A potência de uma imagem relacionada à exposição pública de maus
tratos, para com o ser humano, por parte de uma instituição pública há de despertar em cada um dos outros
uma espécie de revolta e, ao mesmo tempo, de vergonha coletiva. Por
que nossa sociedade permite que isso aconteça?, é o que pensamos de
imediato. E saímos a sentir vergonha de nós mesmos, um sentimento
tão baixo que nos leva a pensar em nós como vermes rastejantes e
gosmentos, desses que causam repulsa só de imaginar.
Em
seguida ou simultaneamente nos assalta a
revolta, pelo fato de termos
a convicção e a certeza – lá estou a falar novamente de certezas
– de que todos esses homens públicos e todas essas autoridades que
agora lá estão são,
juntamente conosco seus
eleitores, os
grandes responsáveis, ou melhor, os
grandes culpados
por tudo isso. Há,
entretanto, uma diferença. Observem
que, enquanto nós nos envergonhamos, elas, as autoridades, não se
envergonham. São, em útima análise, os responsáveis diretos por
esta situação escandalosa e lá vão apenas e somente
para salvar seu capital
político. Presumem que, ao estar presentes como que para avaliar
e tomar conhecimento do problema,
salvam-se da execração pública e salvam seus votos. Como se não
soubessem o que lá ocorre... como se não soubessem o que ocorre nas
ruas, o que ocorre nas fronteiras, o que ocorre nos tribunais, nas
assembleias legislativas, no parlamento da república, nas chefias
de governos... O que acontece
nesses pardieiros é, em suma, a causa desses pacientes atendidos ao
chão. Ali, em
suas casas de desonra e
conchavos, estão os que não se envergonham, os desavergonhados, os
sem-vergonha.
Dizia
Nelson Rodrigues que o que nos salva é o pudor. “Só
acredito nas pessoas que ainda se ruborizam”, dizia ele. Esses
senhores e essas senhoras, já dissemos um milhão de vezes, estão a
serviço da filosofia do faz-de-conta ora adotada pelo homem público
brasileiro. A visita destes voluptuosos seres ao Instituto Doutor
José Frota é apenas e tão somente
mais um ato de faz-de-conta.

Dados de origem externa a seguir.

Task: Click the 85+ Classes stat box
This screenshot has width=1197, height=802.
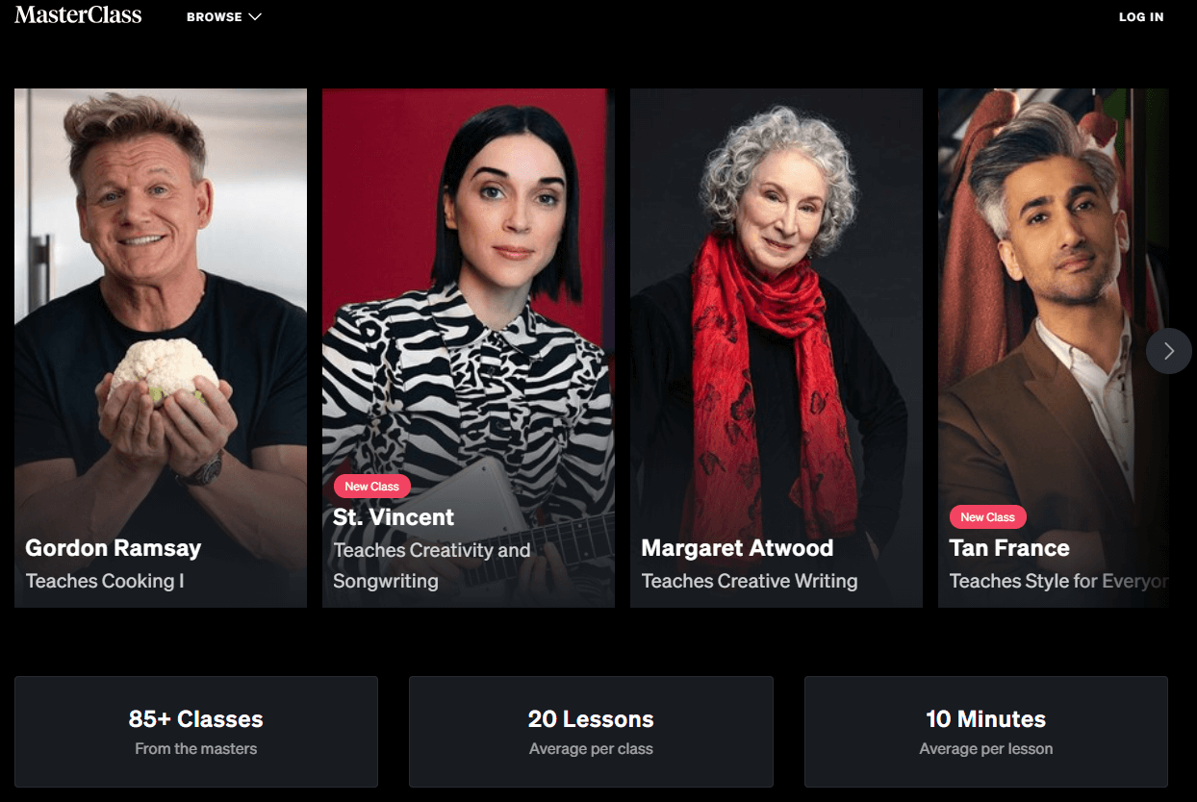Action: 196,732
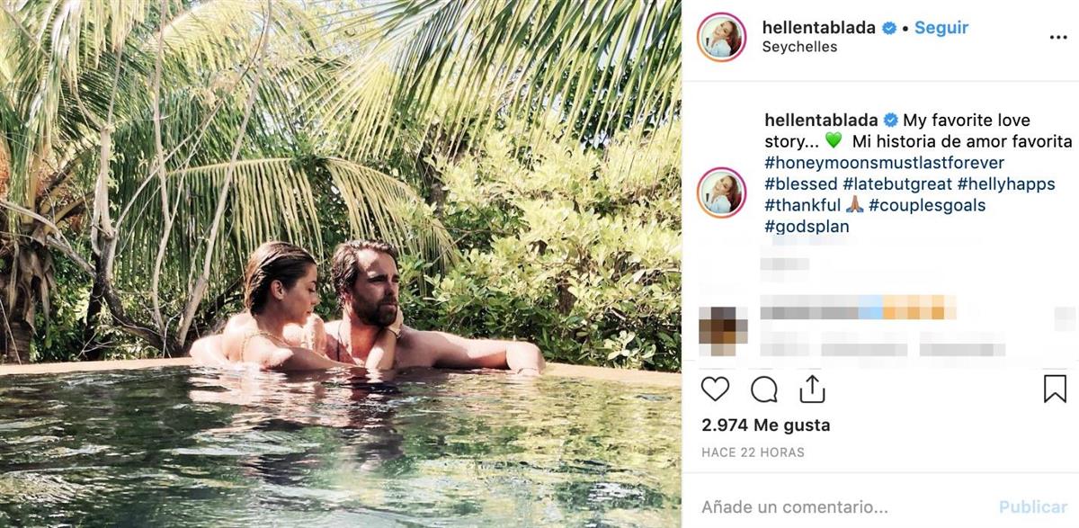Open hellentablada username in the header
The image size is (1079, 528).
pos(818,28)
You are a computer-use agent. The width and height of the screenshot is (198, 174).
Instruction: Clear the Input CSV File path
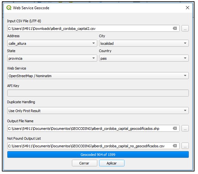point(175,28)
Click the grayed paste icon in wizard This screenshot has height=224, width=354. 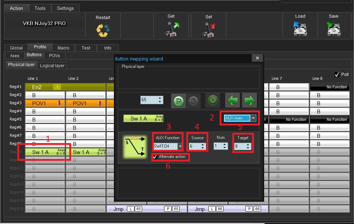point(194,100)
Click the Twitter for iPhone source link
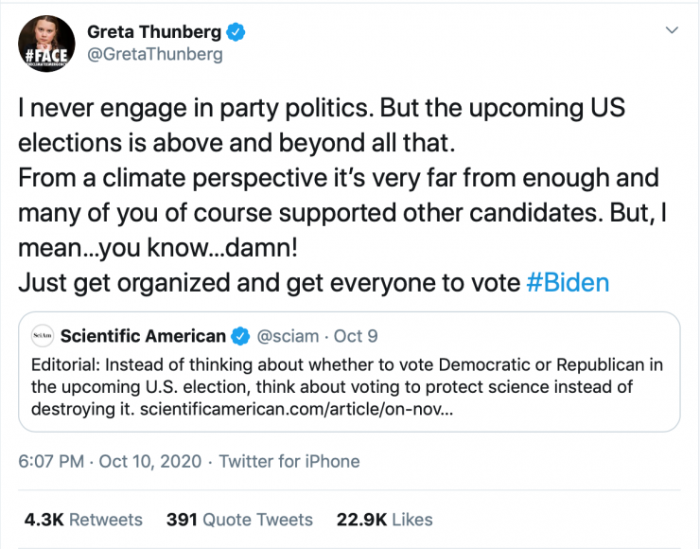 tap(289, 462)
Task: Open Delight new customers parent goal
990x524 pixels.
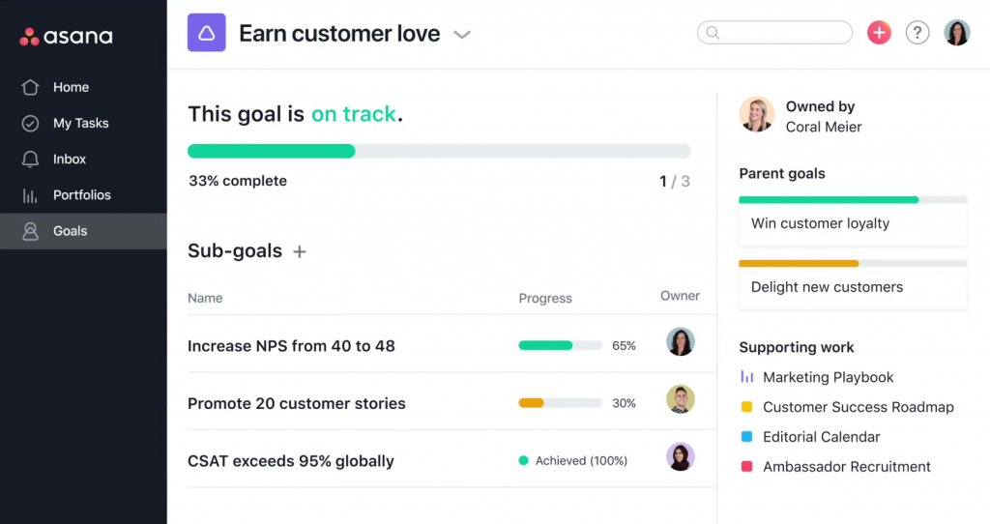Action: (x=827, y=287)
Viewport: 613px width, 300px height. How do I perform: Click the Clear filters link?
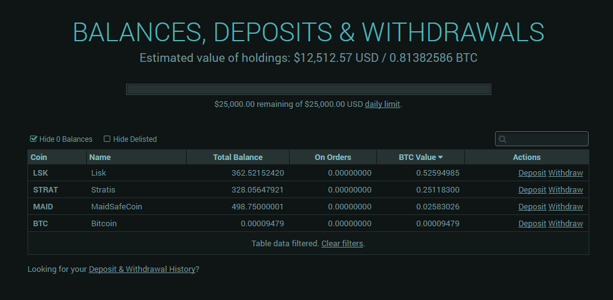(x=342, y=244)
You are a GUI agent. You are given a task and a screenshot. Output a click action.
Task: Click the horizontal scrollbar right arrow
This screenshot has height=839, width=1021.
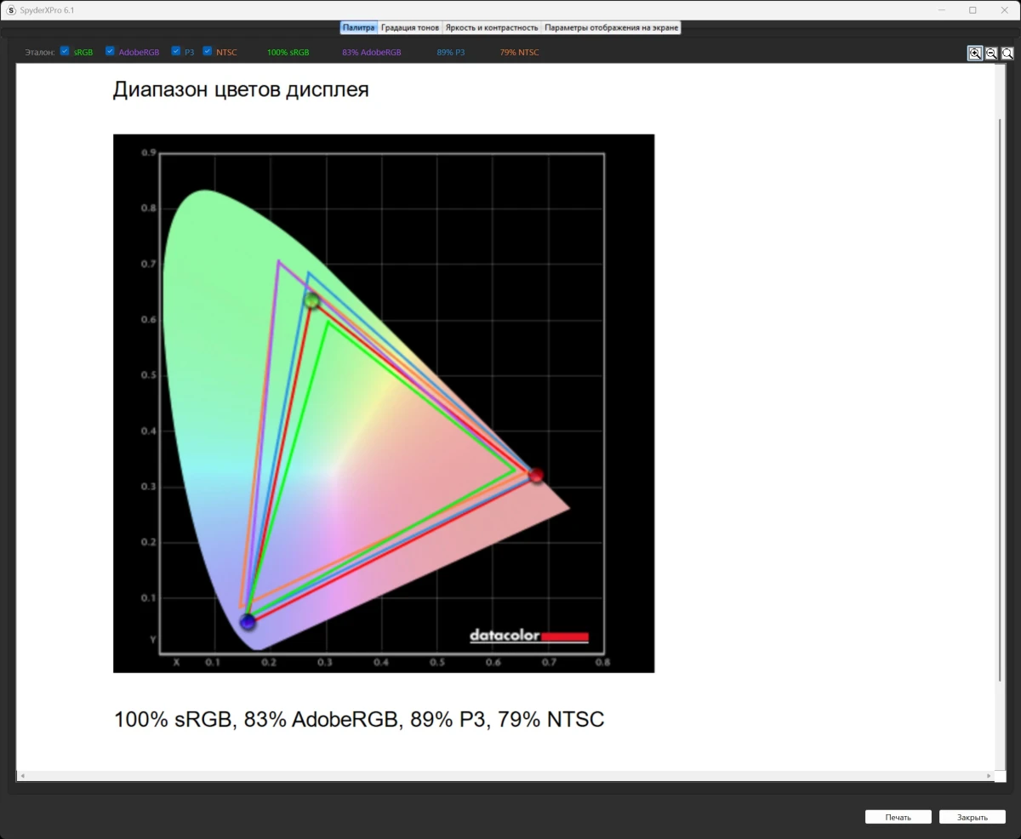(990, 776)
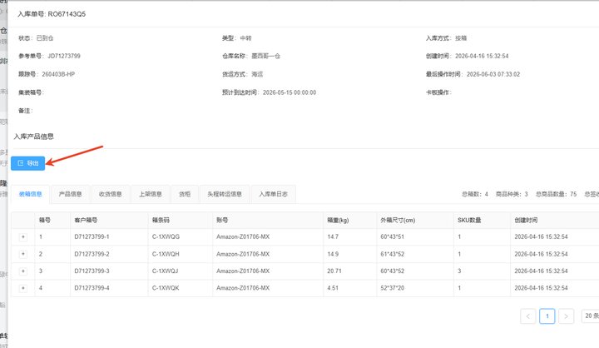Screen dimensions: 599x348
Task: Click the blue 导出 export button
Action: [x=28, y=163]
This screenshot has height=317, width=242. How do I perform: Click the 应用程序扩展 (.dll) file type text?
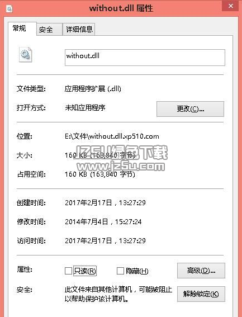pyautogui.click(x=93, y=88)
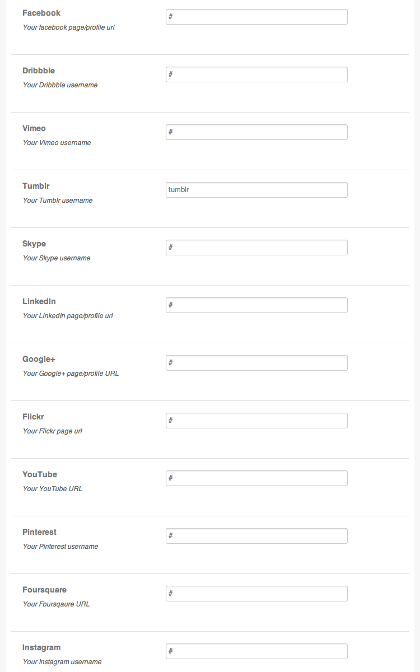This screenshot has width=420, height=672.
Task: Focus the Skype username input box
Action: (x=256, y=248)
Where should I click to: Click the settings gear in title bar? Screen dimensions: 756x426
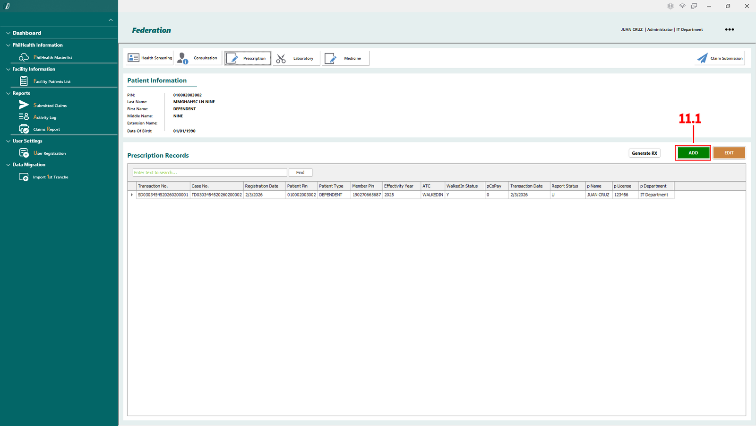pyautogui.click(x=670, y=6)
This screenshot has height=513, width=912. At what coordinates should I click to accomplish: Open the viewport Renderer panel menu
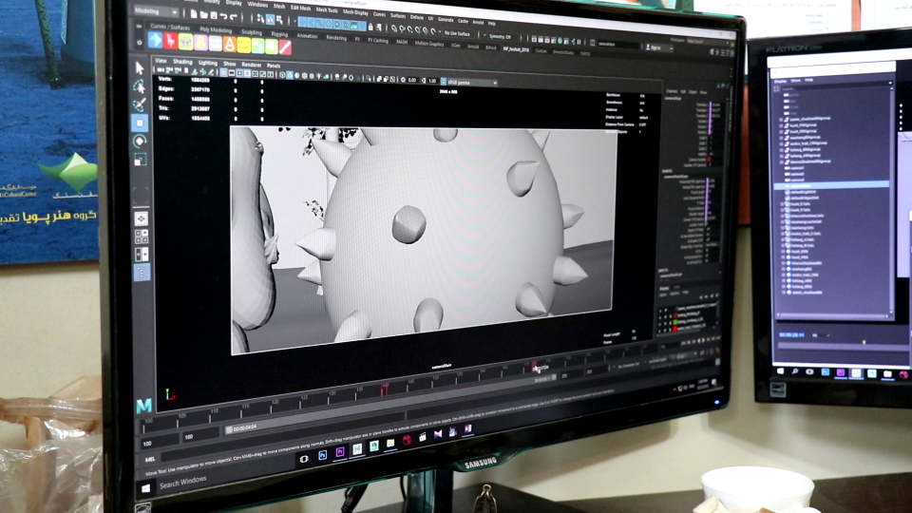click(x=251, y=65)

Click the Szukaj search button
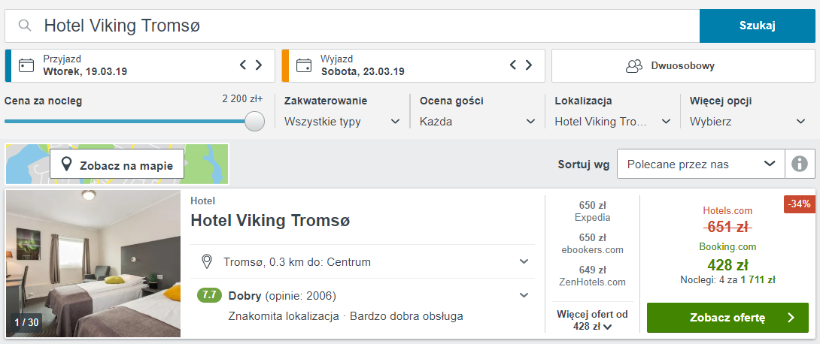(757, 26)
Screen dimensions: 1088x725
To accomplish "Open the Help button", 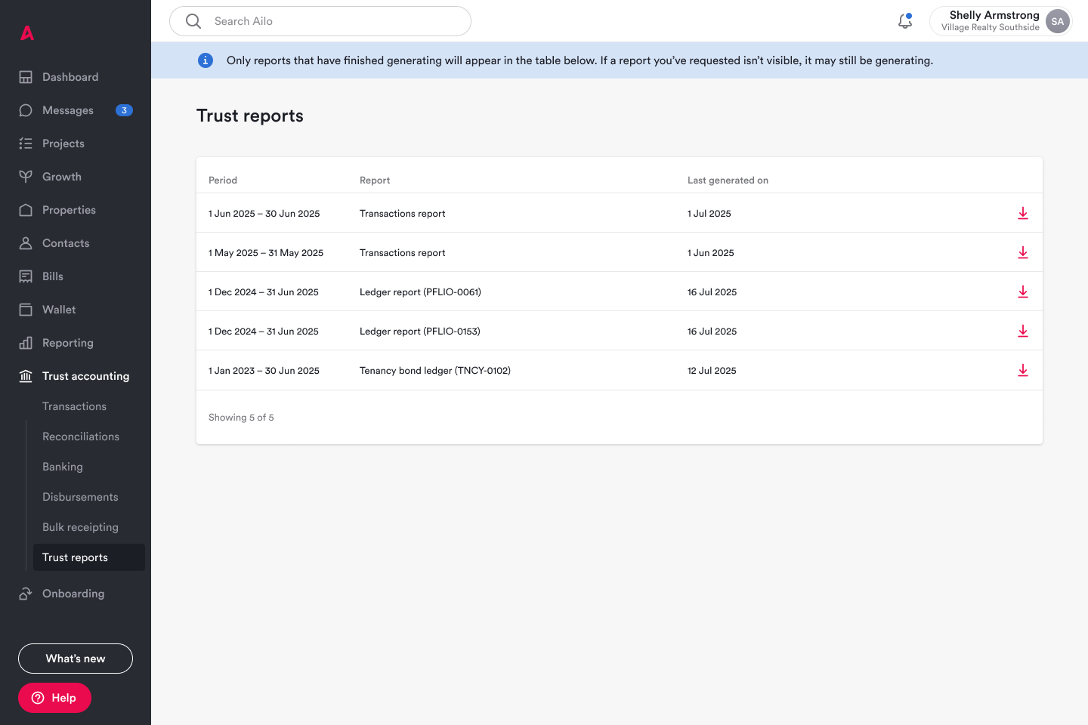I will click(x=54, y=698).
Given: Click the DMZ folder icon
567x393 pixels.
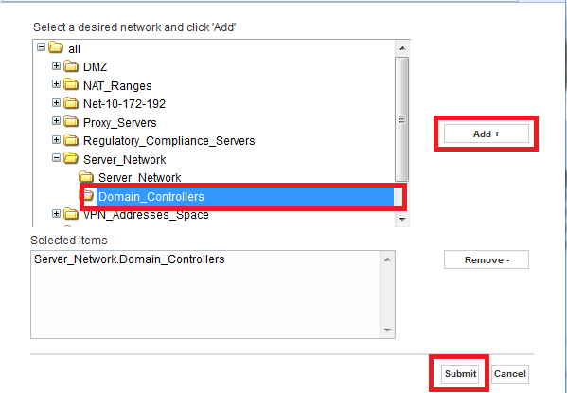Looking at the screenshot, I should tap(71, 66).
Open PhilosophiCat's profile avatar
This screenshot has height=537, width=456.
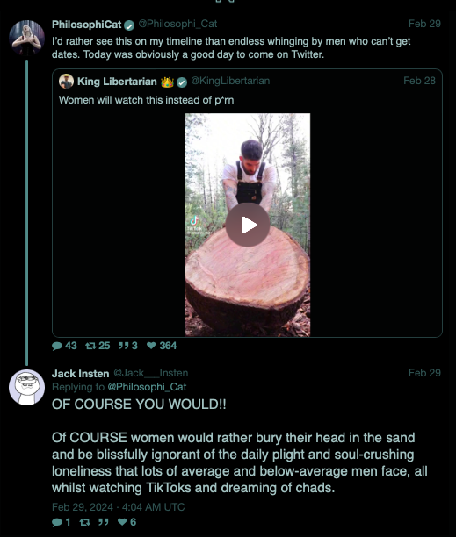click(26, 38)
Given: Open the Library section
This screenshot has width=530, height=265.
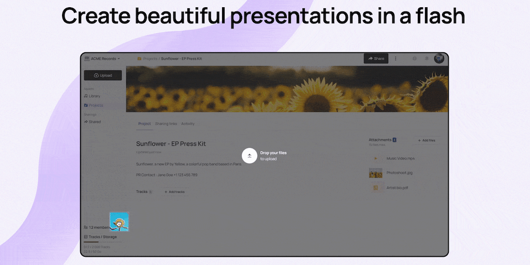Looking at the screenshot, I should point(94,96).
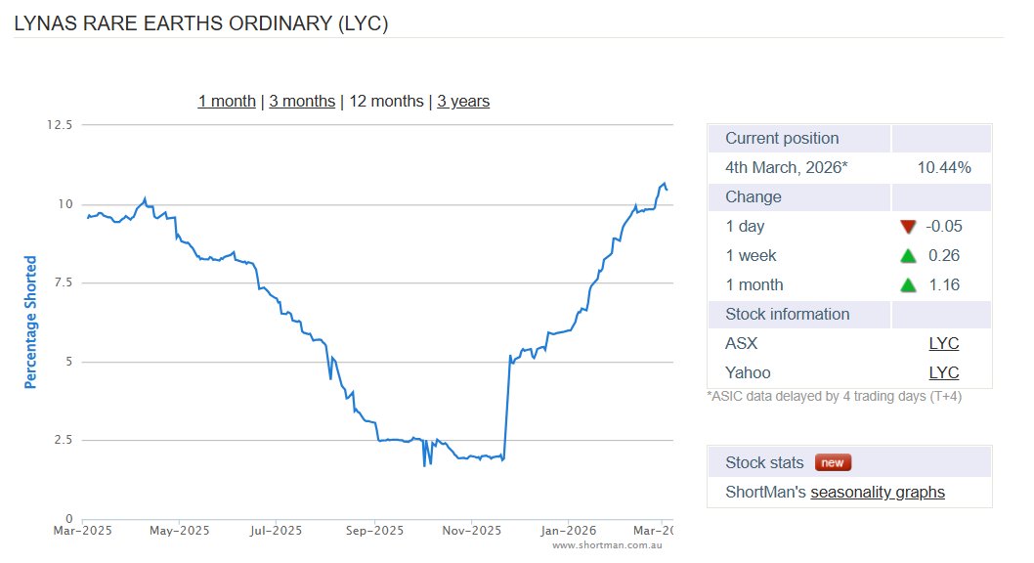Click the red 'new' badge next to Stock stats

coord(832,461)
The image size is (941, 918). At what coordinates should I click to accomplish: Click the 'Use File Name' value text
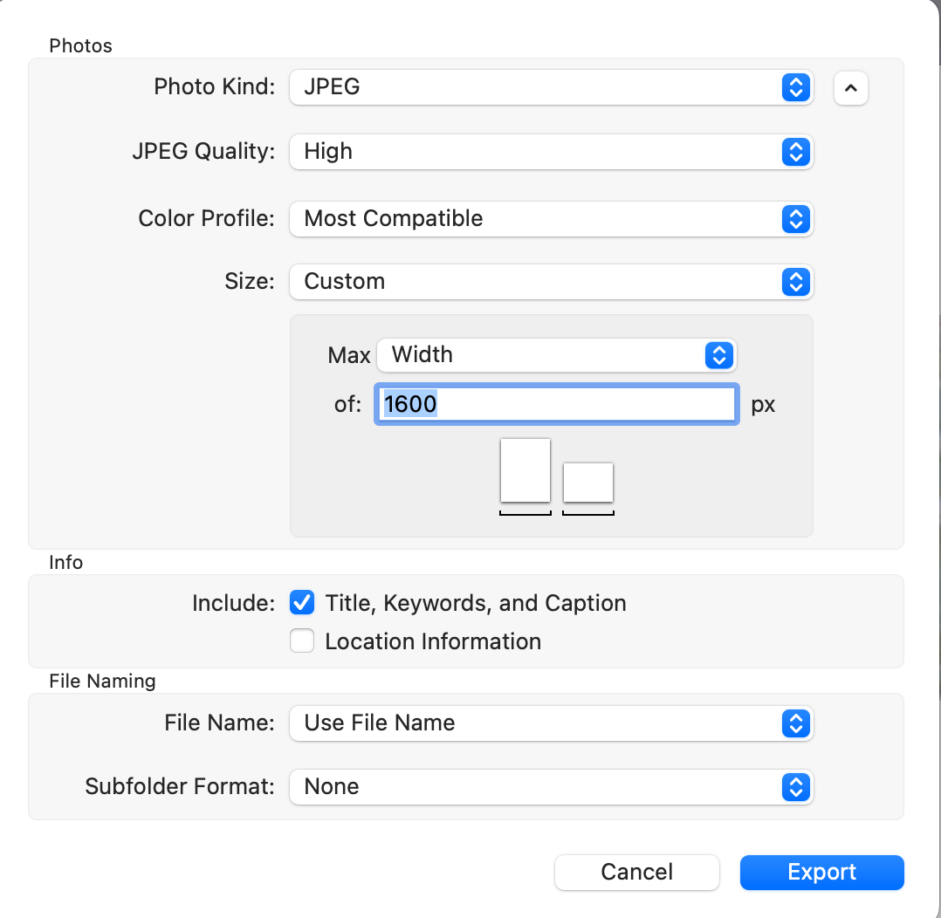tap(380, 723)
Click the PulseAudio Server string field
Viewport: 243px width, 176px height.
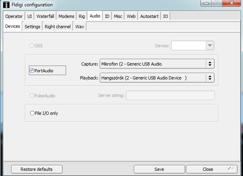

Não espere o leitor que algo vá mudar
neste cenário. Em mais alguns dias tudo será como antes. O episódio
será esquecido até que haja novo sobressalto.
Há que repensar tudo, mas as ideias que funcionam não nos
interessam. Fiquemos com as velhas e inúteis ideias, e façamos de
conta que as visitas resolvem os seriíssimos problemas de uma
sociedade que faliu há muito.
Em
meio a tudo isso,
há os que não têm do que se envergonhar, justamente aqueles que
prestam socorro ao ser humano prestes a morrer ou se ver sequelado,
mesmo que tenha de fazê-lo de forma indigna e desconfortável.
Afinal, o desconforto maior é o da vítima. Obedecem ao quote
que diz: “quando não se pode
fazer o que se deve, deve-se fazer o que se pode”. A
diferença entre estes brasileiros e aqueles
é justamente aquela entre o verme gosmento rastejante e a flor.